Próximos capítulos do imbróglio
Vídeos publicados na redes sociais, com depoimentos de descendentes de italianos de diferentes gerações, dão o tom de um mobilização que ultrapassou a revolta e sensibilizou pela emotiva defesa de um símbolo histórico. Criado pela Associação Ítalo-Brasileira San Francesco di Paola de Juiz de Fora, o abaixo-assinado virtual destinado ao ministro de Relações Internacionais da Itália Luigi di Maio reúne cerca de 8 mil pessoas, de nacionalidades distintas. “Não podemos subestimar a mobilização da comunidade de descendentes de italianos de Juiz de Fora e outras pessoas da sociedade que articularam para salvar esse espaço tão importante na cultura da cidade. Não haveria a sensibilização da comunidade internacional e de autoridades políticas italianas, mesmo até do pessoal no seminário, se não houvesse uma mobilização que mostrou a importância dessa Casa D’Italia para a cidade, para Minas e para o Brasil”, acentua Marcos Olender, pesquisador que dedicou um capítulo de seu livro “Ornamento, ponto e nó: da urdidura pantaleônica às tramas arquitetônicas de Raphael Arcuri” ao imóvel.

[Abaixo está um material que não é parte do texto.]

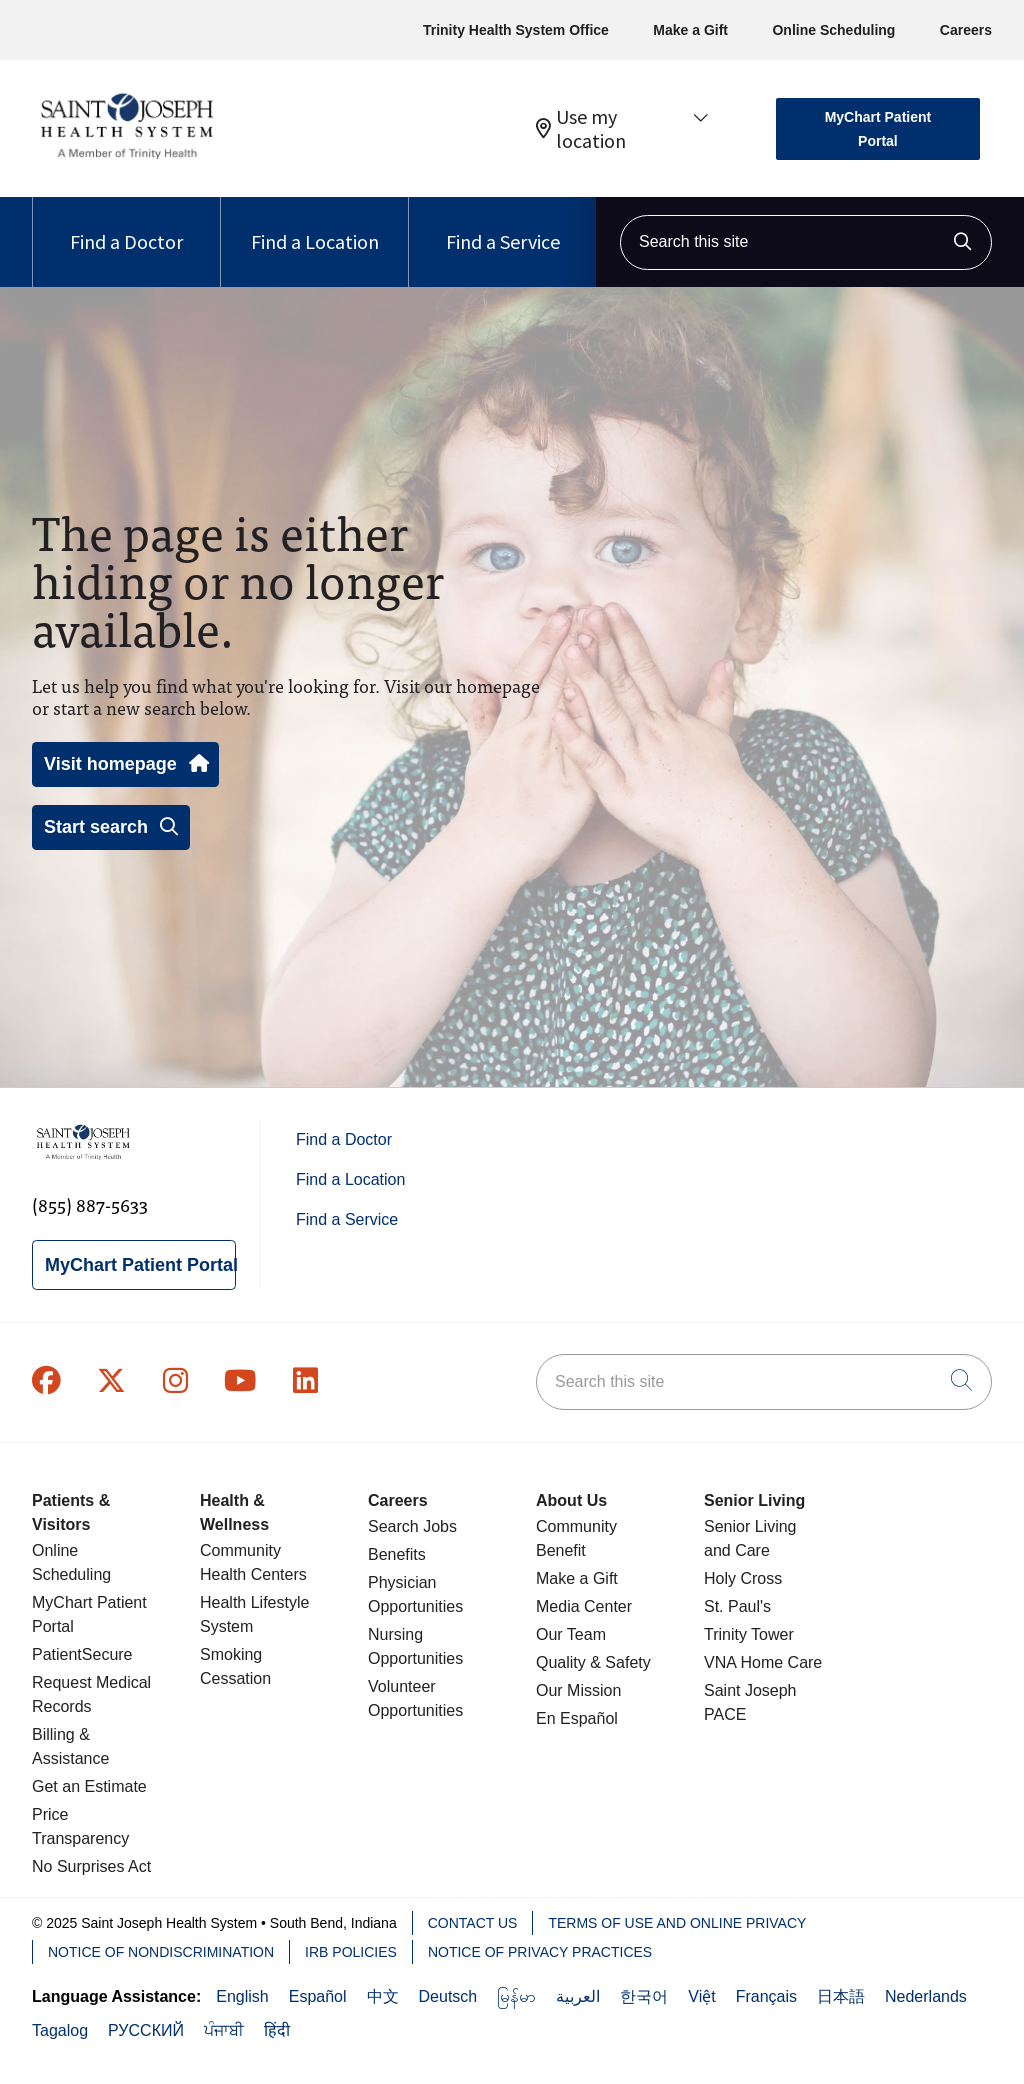  I want to click on MyChart Patient Portal, so click(878, 129).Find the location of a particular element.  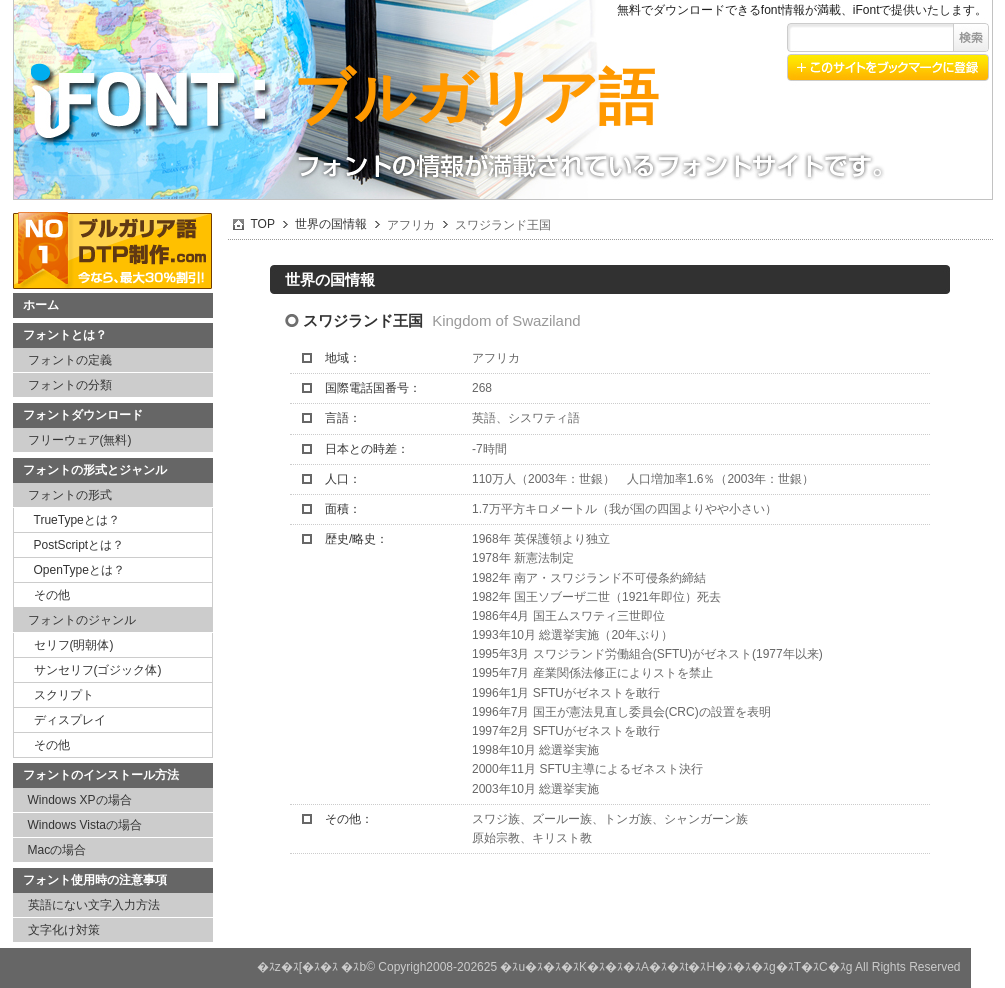

スクリプト is located at coordinates (64, 695).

A amplitude do debate em defesa da Casa D’Italia, no entanto, impõe novos capítulos para a questão. De acordo com Fabio Porta, vencida a demanda pela permanência do imóvel, ganha relevo a importância do projeto que deve se voltar à promoção da cultura, da história, da língua e da tradição italiana. “Agora precisamos enfrentar e resolver outras questões, em primeiro lugar a da propriedade, esclarecendo se a casa pode passar para uma entidade local de Juiz de Fora, se pode haver uma transação entre o Governo italiano e a associação, talvez fazendo uma compensação entre o que foi gasto e investido. Outra questão é que precisa ser esclarecido melhor a relação entre a Casa D’Italia, as instituições italianas, a comunidade italiana, o consulado italiano e o consulado honorário em Juiz de Fora. Seria bom aproveitar esse momento para definir melhor o papel de cada um”, observa Porta, defendendo, ainda, a transparência e a participação coletiva na utilização dos espaços do terreno. Paulo José Monteiro assegura ter o mesmo interesse: “Vamos deixar a poeira baixar e ver quais são os interesses por trás disso (da venda). Se há erros, vamos corrigi-los e implementar ainda mais a cultura italiana na Casa D’Italia.”